What you are asked to do → Print exactly the lines below between the line holding "View [button] (28, 207)" and the line holding "Sex Addiction Treatment (113, 2543)", inclusive, and nothing more.

Pixel coordinate grounding data →

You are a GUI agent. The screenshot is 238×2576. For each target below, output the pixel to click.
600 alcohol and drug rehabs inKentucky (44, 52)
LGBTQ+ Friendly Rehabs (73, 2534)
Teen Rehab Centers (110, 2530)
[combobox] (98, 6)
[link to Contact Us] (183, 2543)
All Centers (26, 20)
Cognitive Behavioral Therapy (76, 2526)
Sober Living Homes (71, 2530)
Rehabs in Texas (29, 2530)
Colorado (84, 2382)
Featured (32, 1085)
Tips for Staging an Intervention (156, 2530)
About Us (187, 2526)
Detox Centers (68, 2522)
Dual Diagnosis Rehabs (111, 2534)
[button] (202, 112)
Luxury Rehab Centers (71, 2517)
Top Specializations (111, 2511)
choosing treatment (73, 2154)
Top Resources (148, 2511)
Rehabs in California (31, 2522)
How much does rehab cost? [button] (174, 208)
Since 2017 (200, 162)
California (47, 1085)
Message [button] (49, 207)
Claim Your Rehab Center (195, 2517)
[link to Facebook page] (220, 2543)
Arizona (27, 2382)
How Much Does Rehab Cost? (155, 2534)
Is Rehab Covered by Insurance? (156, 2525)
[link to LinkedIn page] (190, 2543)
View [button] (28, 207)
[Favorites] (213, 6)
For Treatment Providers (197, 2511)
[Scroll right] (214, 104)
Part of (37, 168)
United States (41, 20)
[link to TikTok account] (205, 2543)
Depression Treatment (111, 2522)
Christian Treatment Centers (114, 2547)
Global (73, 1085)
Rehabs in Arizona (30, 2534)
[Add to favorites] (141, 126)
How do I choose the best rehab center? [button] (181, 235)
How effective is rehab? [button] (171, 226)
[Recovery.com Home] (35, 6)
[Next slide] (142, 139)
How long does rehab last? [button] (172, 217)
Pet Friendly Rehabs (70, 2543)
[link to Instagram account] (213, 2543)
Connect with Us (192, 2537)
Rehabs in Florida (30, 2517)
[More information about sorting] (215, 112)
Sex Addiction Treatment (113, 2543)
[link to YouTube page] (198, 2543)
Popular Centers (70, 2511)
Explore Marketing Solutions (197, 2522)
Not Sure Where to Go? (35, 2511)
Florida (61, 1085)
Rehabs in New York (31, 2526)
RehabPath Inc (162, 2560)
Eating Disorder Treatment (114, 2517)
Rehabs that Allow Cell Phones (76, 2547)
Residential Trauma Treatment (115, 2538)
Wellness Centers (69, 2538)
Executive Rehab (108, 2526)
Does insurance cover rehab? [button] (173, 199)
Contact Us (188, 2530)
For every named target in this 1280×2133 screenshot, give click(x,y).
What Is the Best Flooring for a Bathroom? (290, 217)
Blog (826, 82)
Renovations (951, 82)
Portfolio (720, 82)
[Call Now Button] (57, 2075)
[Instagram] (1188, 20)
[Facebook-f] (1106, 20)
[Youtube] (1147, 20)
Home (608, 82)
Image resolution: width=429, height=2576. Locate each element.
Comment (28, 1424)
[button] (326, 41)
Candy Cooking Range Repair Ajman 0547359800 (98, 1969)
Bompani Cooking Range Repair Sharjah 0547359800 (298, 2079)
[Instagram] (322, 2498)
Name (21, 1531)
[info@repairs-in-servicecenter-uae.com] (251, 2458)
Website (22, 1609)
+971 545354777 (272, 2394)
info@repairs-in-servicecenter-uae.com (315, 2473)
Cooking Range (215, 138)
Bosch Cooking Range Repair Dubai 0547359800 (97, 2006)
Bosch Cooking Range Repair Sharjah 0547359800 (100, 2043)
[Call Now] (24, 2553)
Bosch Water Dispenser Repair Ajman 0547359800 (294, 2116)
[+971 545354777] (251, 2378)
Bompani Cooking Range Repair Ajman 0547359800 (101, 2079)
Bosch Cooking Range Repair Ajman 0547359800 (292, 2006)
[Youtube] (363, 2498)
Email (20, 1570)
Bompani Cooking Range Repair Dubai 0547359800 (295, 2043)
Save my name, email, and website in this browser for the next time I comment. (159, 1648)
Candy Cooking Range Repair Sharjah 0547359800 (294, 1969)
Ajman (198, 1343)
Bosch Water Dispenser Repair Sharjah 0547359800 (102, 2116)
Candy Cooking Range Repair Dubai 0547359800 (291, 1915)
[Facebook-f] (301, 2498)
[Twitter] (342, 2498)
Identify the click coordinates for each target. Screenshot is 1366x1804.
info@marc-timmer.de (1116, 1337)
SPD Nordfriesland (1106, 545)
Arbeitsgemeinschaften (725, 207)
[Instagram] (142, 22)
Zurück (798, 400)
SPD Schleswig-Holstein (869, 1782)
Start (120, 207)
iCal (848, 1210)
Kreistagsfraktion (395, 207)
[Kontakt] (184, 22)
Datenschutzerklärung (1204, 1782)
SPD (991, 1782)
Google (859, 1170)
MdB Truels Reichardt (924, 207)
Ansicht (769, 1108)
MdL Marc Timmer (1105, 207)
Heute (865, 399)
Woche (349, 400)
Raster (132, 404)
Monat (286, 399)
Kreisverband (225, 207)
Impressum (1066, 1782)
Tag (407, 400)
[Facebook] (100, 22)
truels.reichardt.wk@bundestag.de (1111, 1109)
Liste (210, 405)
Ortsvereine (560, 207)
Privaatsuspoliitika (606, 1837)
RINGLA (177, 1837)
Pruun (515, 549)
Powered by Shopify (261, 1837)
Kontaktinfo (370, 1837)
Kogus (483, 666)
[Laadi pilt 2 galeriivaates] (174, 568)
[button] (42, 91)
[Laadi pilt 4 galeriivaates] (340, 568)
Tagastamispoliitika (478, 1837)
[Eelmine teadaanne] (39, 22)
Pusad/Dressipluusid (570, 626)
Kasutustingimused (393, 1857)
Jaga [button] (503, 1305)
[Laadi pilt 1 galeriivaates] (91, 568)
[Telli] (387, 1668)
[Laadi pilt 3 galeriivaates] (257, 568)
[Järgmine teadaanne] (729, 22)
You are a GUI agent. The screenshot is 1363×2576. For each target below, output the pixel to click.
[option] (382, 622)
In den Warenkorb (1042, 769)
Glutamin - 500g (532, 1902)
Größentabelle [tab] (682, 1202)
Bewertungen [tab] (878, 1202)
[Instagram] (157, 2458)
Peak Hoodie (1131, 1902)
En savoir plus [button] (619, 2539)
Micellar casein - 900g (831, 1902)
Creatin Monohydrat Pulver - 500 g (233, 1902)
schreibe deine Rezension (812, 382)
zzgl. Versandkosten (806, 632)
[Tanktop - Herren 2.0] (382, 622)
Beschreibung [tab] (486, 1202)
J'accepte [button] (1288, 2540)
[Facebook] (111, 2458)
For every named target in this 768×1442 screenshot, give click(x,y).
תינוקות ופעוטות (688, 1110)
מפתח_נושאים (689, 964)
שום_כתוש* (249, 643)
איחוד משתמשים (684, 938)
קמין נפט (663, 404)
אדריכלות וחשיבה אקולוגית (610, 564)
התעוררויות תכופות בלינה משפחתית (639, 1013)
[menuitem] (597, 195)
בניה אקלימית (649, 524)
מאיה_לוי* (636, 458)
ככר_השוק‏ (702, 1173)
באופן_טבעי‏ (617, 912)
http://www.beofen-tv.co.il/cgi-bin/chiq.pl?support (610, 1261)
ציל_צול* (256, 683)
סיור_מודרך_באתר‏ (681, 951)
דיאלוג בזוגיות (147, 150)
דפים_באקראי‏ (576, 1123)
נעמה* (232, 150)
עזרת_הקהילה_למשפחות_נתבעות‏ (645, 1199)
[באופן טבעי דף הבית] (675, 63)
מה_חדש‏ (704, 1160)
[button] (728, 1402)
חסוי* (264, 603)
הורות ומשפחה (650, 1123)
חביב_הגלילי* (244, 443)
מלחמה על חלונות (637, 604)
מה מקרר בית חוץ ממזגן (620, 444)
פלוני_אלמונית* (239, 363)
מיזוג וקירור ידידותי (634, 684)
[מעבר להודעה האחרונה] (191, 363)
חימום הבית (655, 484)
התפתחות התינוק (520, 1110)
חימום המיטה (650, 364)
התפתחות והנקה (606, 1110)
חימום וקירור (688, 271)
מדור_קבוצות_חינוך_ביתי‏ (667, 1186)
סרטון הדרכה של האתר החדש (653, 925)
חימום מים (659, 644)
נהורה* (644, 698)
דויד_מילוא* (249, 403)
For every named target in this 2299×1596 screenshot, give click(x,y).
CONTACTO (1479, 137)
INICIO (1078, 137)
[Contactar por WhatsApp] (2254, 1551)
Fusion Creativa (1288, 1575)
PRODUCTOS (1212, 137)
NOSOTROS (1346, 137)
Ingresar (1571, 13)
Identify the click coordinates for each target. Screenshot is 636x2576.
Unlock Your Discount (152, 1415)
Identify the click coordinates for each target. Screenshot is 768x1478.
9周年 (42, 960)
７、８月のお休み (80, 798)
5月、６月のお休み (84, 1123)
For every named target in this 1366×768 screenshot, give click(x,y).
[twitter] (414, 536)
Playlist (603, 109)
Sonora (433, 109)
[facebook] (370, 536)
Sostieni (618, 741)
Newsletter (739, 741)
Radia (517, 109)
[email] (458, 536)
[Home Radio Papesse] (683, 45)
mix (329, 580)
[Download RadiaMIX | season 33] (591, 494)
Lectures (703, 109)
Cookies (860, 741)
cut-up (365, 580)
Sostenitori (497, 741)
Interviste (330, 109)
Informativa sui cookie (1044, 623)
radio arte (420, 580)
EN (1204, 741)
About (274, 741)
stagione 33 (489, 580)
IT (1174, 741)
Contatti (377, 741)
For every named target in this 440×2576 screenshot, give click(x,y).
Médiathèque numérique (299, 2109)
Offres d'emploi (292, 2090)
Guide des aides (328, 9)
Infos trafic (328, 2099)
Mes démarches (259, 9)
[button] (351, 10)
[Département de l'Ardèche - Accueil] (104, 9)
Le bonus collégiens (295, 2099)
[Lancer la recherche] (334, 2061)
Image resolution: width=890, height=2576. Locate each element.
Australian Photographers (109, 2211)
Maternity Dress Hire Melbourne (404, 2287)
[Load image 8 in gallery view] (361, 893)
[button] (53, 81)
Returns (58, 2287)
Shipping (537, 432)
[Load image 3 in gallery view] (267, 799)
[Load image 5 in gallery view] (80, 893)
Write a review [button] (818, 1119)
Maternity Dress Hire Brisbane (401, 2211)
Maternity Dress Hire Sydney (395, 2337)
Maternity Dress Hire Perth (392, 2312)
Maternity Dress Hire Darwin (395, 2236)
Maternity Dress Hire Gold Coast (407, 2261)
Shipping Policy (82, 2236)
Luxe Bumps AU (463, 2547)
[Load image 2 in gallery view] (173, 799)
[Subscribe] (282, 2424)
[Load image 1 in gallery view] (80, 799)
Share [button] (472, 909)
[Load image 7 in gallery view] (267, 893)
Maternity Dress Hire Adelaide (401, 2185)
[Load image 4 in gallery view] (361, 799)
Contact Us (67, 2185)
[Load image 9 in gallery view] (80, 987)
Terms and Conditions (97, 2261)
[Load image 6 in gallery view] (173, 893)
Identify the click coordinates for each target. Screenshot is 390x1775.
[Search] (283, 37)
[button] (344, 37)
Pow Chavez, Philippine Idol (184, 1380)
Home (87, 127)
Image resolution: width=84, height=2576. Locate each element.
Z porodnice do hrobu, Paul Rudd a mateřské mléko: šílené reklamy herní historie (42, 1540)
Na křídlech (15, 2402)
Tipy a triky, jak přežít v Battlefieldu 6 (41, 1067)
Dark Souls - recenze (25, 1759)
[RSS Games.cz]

Completed task →
View [button] (28, 207)
[Favorites] (213, 6)
For Treatment Providers (197, 2511)
[Scroll right] (214, 104)
Part of (37, 168)
United States (41, 20)
[link to TikTok account] (205, 2543)
Depression Treatment (111, 2522)
Christian Treatment Centers (114, 2547)
Global (73, 1085)
Rehabs in Arizona (30, 2534)
[Add to favorites] (141, 126)
How do I choose the best rehab center? [button] (181, 235)
How effective is rehab? [button] (171, 226)
[Recovery.com Home] (35, 6)
[Next slide] (142, 139)
How long does rehab last? [button] (172, 217)
Pet Friendly Rehabs (70, 2543)
[link to Instagram account] (213, 2543)
Connect with Us (192, 2537)
Rehabs in Florida (30, 2517)
[More information about sorting] (215, 112)
Sex Addiction Treatment (113, 2543)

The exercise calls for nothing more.